Across the entries below, determine how many lines include the word "computer". State only the resulting number.

(Saved data entries)
========================================================================

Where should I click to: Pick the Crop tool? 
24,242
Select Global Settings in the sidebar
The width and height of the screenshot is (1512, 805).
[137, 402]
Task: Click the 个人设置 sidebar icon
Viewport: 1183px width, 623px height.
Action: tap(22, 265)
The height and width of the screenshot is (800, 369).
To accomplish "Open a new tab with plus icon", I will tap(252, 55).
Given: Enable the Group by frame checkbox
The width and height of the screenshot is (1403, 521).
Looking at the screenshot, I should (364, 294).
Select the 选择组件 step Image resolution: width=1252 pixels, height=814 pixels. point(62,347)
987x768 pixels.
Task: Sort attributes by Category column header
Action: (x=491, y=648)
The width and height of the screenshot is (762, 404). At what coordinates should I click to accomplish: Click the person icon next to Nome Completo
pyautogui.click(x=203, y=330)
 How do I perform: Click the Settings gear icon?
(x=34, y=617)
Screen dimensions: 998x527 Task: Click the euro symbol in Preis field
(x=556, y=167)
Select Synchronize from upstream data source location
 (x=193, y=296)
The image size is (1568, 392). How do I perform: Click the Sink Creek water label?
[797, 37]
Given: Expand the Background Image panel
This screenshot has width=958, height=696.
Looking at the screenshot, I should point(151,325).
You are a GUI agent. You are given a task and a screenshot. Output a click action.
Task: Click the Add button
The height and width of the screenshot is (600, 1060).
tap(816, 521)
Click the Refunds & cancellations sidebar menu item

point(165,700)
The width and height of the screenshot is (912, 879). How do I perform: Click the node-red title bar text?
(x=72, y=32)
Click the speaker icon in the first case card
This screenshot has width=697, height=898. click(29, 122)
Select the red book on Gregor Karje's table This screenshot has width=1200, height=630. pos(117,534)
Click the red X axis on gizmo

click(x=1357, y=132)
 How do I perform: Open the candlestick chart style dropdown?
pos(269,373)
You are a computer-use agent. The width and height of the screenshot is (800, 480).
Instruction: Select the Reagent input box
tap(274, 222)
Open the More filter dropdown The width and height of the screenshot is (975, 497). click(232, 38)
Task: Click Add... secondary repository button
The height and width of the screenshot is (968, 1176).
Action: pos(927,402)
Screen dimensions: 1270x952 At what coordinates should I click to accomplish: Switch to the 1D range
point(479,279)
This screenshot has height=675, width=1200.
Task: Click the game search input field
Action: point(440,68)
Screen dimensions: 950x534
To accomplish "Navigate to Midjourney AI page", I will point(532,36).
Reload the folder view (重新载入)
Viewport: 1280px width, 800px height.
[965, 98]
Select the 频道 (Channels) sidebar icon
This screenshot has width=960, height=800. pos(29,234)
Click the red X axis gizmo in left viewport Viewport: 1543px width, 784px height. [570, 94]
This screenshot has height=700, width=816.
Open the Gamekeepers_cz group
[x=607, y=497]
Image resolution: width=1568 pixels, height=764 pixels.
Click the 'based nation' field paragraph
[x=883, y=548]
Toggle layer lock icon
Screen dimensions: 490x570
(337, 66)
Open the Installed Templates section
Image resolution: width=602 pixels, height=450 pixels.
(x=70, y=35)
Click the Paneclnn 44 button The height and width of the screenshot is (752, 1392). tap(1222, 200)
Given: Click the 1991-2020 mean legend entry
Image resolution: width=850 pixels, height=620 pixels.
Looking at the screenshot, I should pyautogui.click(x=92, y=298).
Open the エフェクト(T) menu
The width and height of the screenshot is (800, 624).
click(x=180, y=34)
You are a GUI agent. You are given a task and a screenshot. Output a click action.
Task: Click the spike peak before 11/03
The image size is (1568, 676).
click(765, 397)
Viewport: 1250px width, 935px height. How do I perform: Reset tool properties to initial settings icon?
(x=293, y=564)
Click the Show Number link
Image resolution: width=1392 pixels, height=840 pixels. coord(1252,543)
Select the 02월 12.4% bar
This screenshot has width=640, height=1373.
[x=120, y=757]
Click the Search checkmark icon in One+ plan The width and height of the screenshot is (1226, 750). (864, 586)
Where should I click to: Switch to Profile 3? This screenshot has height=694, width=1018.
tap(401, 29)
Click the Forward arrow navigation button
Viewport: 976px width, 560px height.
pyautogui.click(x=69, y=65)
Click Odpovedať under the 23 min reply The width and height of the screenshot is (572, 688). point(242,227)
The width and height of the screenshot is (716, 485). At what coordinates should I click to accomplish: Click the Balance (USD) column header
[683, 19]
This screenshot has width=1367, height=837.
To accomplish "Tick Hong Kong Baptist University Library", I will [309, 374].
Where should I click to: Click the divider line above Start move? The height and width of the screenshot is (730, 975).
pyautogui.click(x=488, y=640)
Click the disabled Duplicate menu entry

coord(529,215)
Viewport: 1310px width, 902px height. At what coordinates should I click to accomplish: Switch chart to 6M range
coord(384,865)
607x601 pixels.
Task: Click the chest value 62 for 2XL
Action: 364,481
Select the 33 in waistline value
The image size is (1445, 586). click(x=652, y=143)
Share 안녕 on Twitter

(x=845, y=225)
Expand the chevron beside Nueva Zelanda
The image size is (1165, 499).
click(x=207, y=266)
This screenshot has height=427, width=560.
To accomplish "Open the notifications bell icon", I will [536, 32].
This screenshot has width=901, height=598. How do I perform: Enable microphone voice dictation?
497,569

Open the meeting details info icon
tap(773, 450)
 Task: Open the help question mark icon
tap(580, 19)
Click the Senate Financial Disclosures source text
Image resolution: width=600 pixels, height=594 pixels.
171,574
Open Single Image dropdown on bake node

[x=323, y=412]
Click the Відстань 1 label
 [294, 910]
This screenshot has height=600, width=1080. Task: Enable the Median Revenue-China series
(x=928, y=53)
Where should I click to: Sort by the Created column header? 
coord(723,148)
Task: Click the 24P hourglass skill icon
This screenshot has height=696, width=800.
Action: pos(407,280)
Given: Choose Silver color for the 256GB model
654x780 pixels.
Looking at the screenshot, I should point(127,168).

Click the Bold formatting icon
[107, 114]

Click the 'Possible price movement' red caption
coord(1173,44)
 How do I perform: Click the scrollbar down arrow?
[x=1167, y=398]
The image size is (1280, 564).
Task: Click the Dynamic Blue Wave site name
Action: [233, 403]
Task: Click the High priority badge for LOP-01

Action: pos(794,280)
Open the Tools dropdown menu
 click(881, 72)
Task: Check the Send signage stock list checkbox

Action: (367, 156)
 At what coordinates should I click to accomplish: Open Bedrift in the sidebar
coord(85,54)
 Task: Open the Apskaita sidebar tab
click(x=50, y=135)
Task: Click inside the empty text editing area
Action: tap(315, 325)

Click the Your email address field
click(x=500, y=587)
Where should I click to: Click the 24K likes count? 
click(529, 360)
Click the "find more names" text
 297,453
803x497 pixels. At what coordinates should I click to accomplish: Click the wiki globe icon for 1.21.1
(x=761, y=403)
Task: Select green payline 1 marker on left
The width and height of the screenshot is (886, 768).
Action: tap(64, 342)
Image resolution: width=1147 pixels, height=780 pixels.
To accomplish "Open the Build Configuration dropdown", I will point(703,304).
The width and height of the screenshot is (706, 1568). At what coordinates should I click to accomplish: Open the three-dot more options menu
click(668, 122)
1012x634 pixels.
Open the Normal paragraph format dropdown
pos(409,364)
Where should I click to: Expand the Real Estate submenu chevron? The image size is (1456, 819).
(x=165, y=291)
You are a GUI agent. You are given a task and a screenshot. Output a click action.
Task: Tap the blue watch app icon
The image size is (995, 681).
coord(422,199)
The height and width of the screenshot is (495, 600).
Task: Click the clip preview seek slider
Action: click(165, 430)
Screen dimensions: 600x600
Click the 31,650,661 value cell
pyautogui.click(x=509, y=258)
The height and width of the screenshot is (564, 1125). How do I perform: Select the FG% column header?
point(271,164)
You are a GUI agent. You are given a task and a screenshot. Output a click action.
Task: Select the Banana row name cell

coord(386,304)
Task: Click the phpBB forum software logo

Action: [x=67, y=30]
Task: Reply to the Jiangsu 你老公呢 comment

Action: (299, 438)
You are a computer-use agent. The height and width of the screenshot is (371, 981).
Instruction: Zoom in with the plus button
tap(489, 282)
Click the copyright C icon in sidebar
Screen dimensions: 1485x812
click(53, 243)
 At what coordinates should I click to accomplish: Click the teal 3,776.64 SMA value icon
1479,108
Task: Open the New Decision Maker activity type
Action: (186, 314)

========================================================================

→ Task output
2